Помимо дипломов, он показал нам богатые подарки, которые привезли ему сыновья из Канады и которые жертвовали ему прихожане. Запомнился массивный золотой крест с резной фигуркой Спасителя.
«Чаевничали» мы у Валерия Черныха долго, расходились, наверное, далеко за полночь. Изрядно выпили, но не чересчур. Настоятель тоже прикладывался к рюмке, выпивая треть ее или просто пригубляя. Он говорил, что православной церковью пить вино не возбраняется, если оно в меру, в престольные праздники и по иным дням. Церковное причастие – ведь тоже вино. И Христос его употреблял.
В разговоре о религии сколь-либо серьезного спора о христианской и коммунистической вере не возникало. Ибо мы заранее договорились эту тему не затрагивать. Но к концу застолья, когда батюшка слегка захмелел, он сам стал поругивать коммунистов. Дескать, коммунисты нарушили христову заповедь «не убий», да и кодекс коммунистической морали – это лицемерие. Ну и так далее. Мы не очень активно возражали, поскольку злить батюшку больше не решались. В его лице мы по сути впервые встретились за столом с глубоко верующим человеком.
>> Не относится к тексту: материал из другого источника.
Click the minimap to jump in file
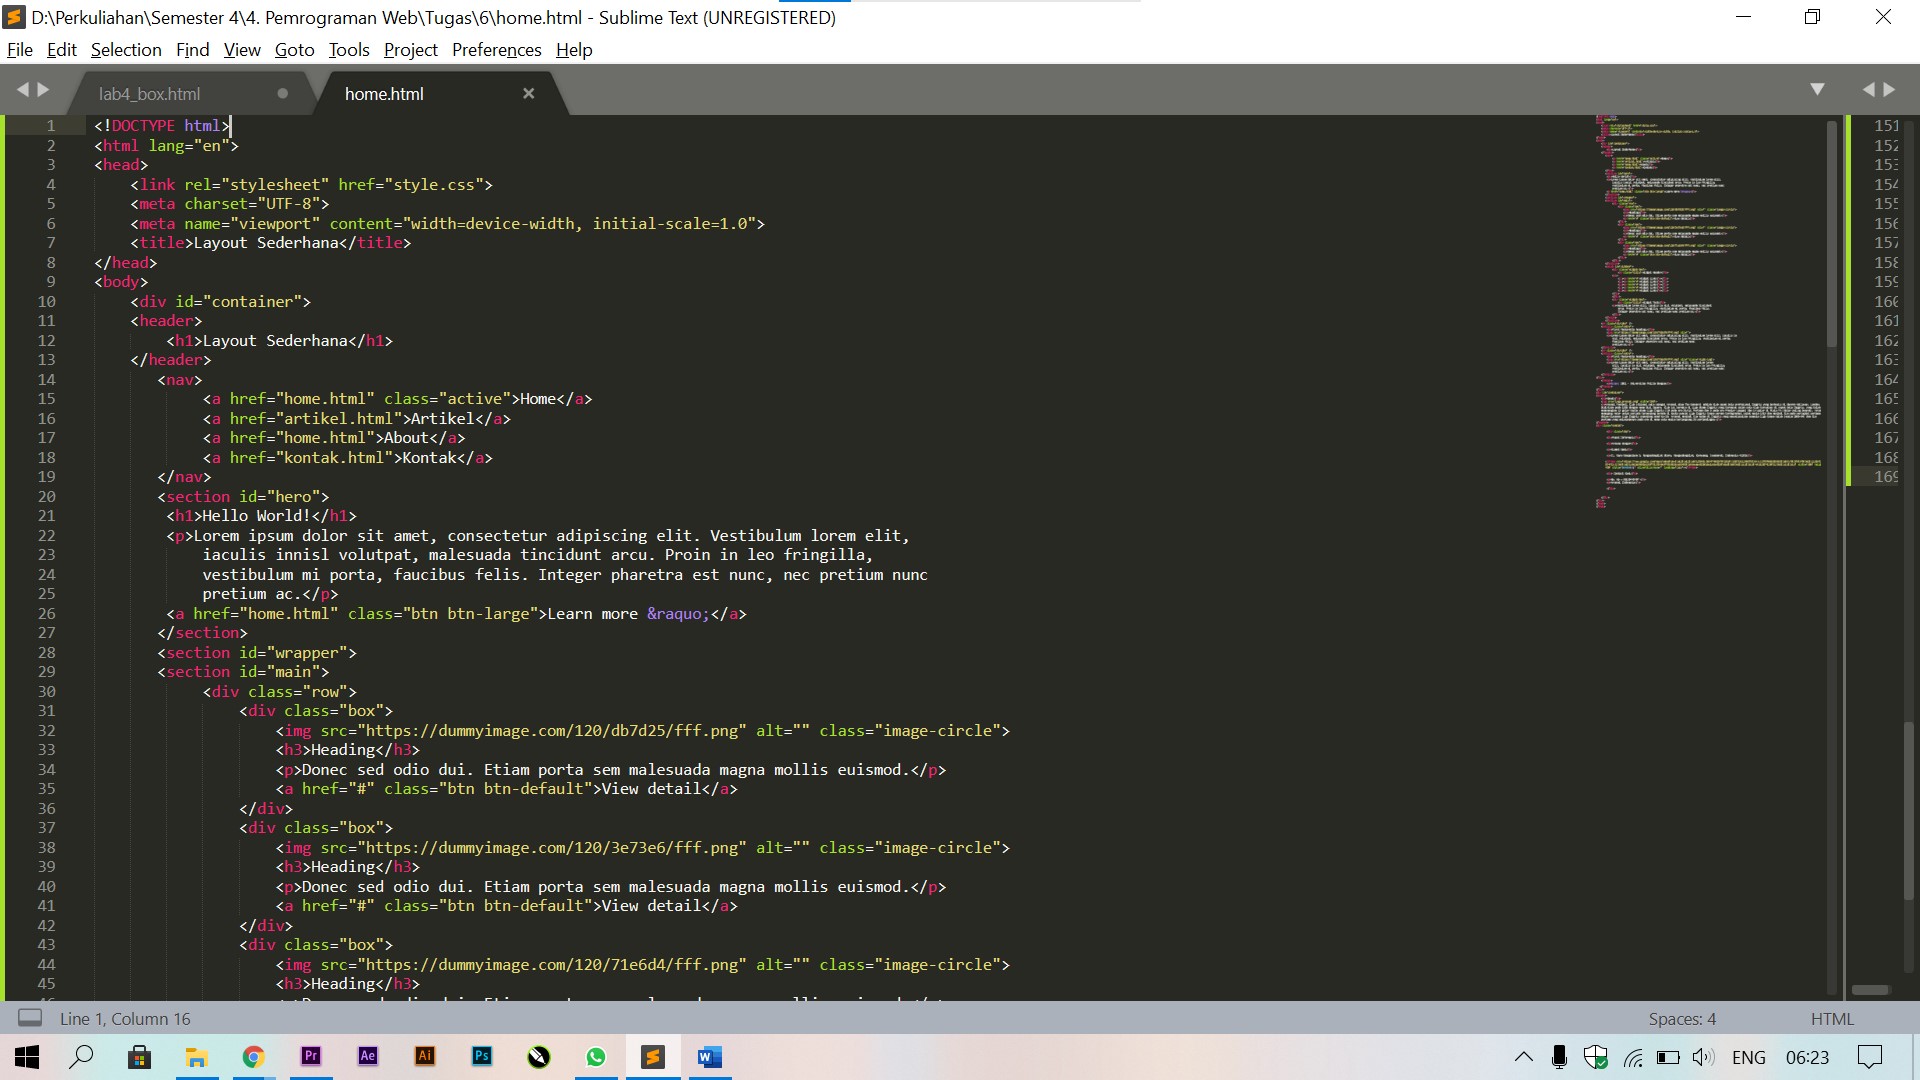 click(1700, 300)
Когда мы прощались, батюшка, продолжая нападать на коммунистов, произнес знаменательную фразу: «Вашей вере пятьдесят лет, а за моей спиной тысячелетний Христос!» Время показало, что так оно и есть: наша вера не выдержала испытания временем. А христианская вера возрождается и крепнет.
УМИРАНИЕ ДЕРЕВНИ
Умирание Вологодской деревни началось, по-видимому, с начала коллективизации. С раскулачивания и отселения наиболее трудоспособных и рачительных хозяев, с отъёма от владельцев наделов земли, сельхозинвентаря, лошадей и последующего внедрения насильственного труда на отчуждённой земле. Это были печально знаменитые годы «Великого перелома», переломившего в прямом смысле хребет российскому земледельцу.
Мне, подростку рождения 1931 года, родная деревня и ее окрестности, то есть соседние деревни и все наше местечко Косково, именовавшееся когда-то сельским советом, запомнилось с 38—39-го года, когда память моя окрепла и могла запечатлеть то, что происходило вокруг в довоенные и военные годы. Конечно, в памяти откладываются только выборочные фрагменты бывших в действительности многообразных событий.
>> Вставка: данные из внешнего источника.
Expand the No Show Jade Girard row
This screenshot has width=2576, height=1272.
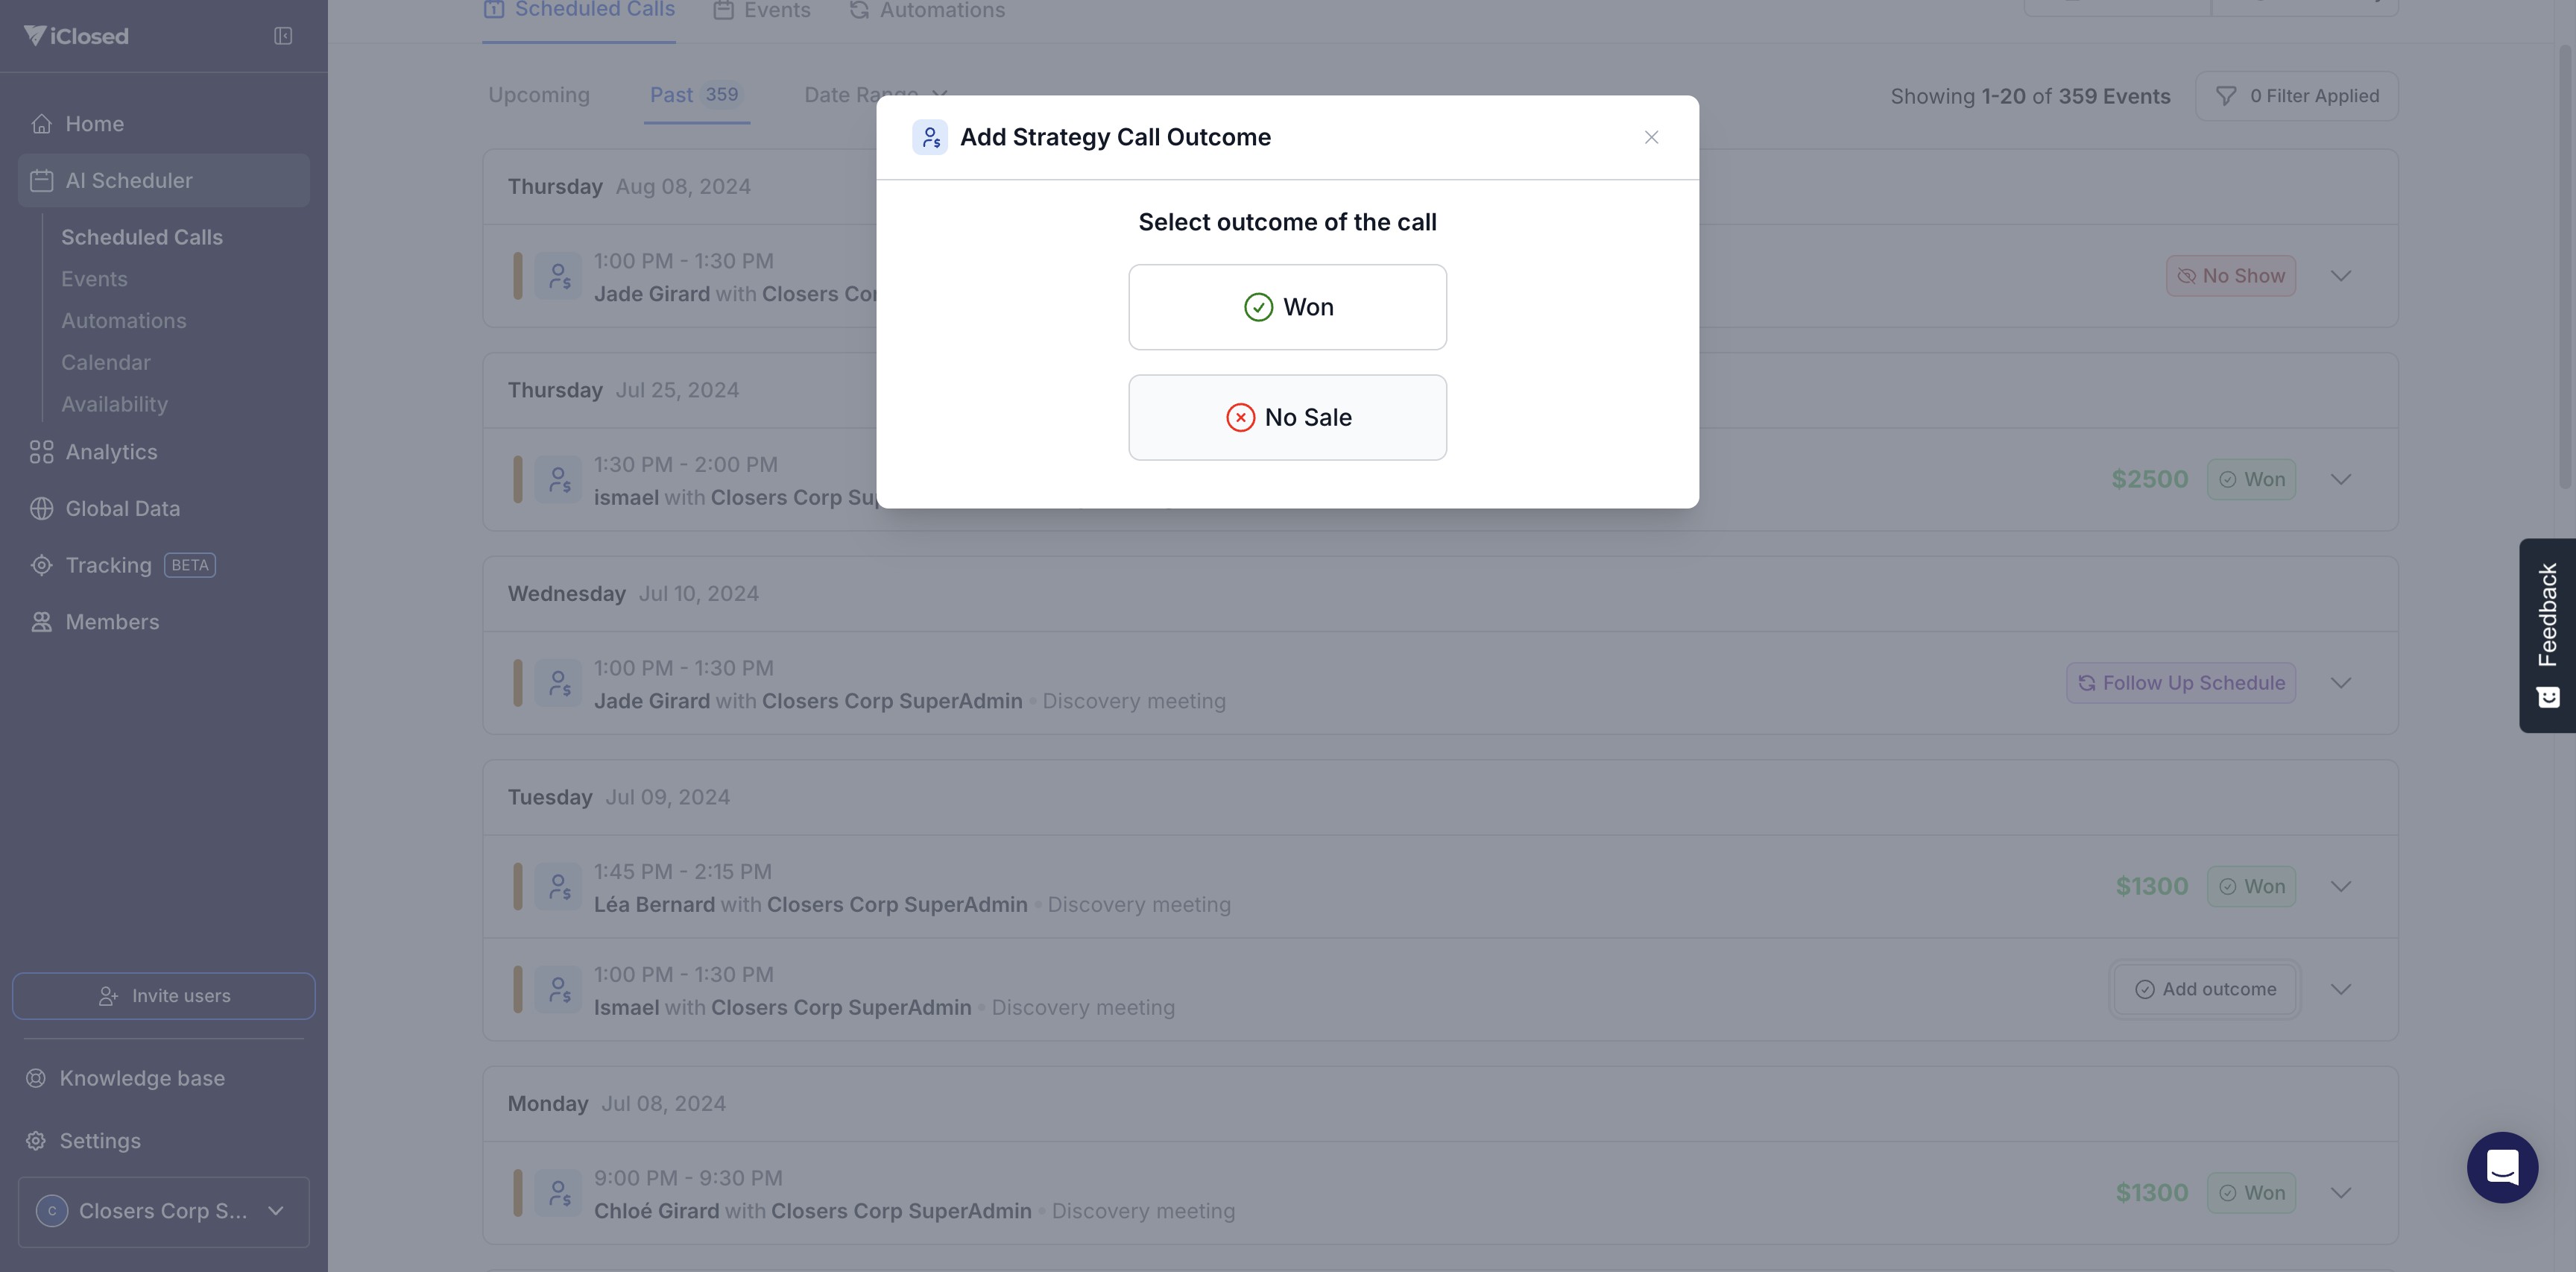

Итак, о печальной участи моей родной деревни и соседних деревень в нашем местечке по речке Пежма, притоке известной реки Ваги, формирующей в верховьях Северную Двину. В 38-м году было в деревне тридцать домов, не считая двух недостроенных (срубов) да двух-трех развалюх, где доживали свой век одинокие старухи. Два дома из тридцати незадолго до этого покинули раскулаченные хозяева. Эти дома долго никто не трогал, не заселял. Лишь мы, мальчишки, время от времени мародерствовали по комнатам и чердакам, проникая в дома через заколоченные двери и окна. Нас интересовали главным образом старые книги и журналы. Хотя в крестьянских домах той поры книги были большой редкостью, но кое-что мы все же находили («Сонник», к примеру, и подшивку Нивы»; все же это были не бедняцкие дома, а дома зажиточных хозяев).
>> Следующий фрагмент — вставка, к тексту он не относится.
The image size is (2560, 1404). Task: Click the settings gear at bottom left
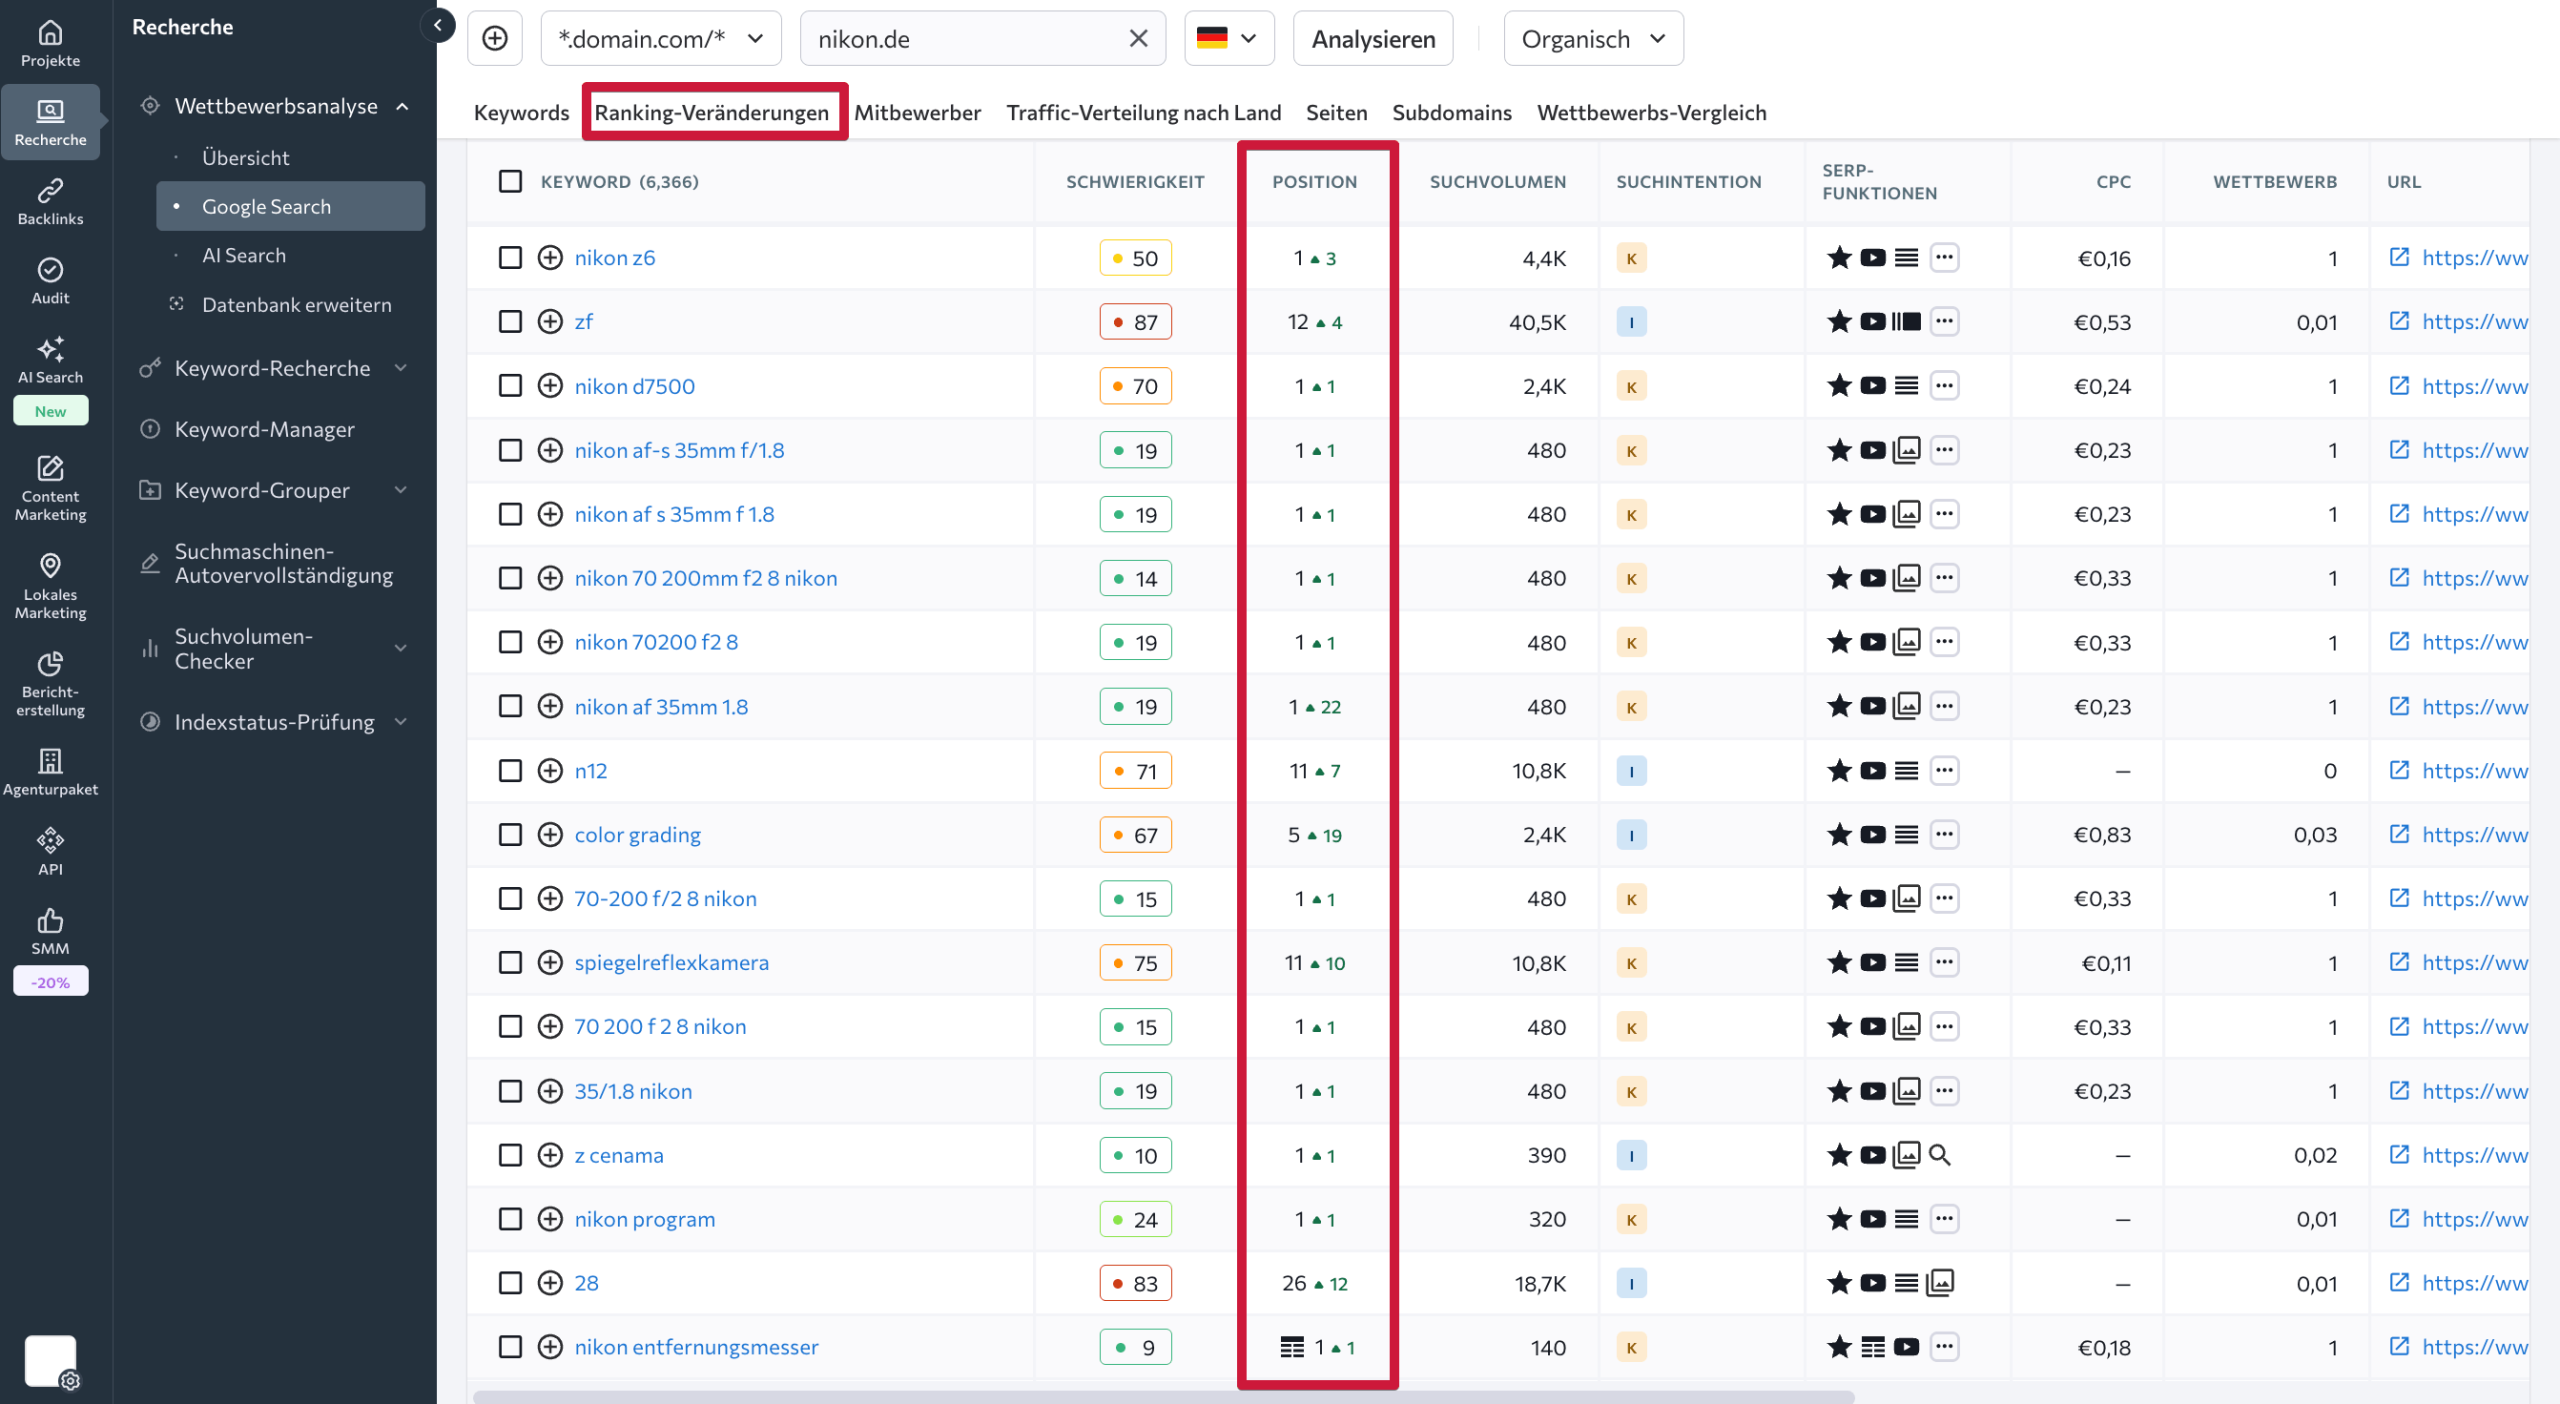pos(70,1382)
На отшибе, в пятидесяти-ста метрах от жилых домов деревни, стояли гумна с овинами. Их насчитывалось до десятка. Гумна назывались по имени конкретных хозяев: скажем, Гришино гумно, Мызино гумно и т. д., но все они были уже колхозными и не принадлежали старым владельцам. Несколько гумен, четыре или пять, были свезены в одно место и из них построено общее колхозное гумно, с общим овином и конной молотилкой. Внутри гумна складировались и досушивались в овине снопы хлеба, связки льна, находились собственно молотилка, веялки и разный прочий инвентарь для обмолота снопов, просушки и очистки зерна, разминался от непогоды и кое-какой прочий колхозный скарб. Общее гумно содержалось в порядке, крыша эпизодически перекрывалась, на воротах держались крепкие запоры (чтобы голодные крестьяне не воровали зерно).
Из части гумен был построен колхозный скотный двор, общий для трех деревень колхоза «Борьба за новую жизнь». В нём содержалось приличное стадо коров, телят, нетелей. Скотный двор держался долго, даже после того, когда колхоз уже начал разваливаться. Когда прекратилось сенокошение на лугах, когда пахотные земли запустошились, молочное животноводство ещё держалось на плану.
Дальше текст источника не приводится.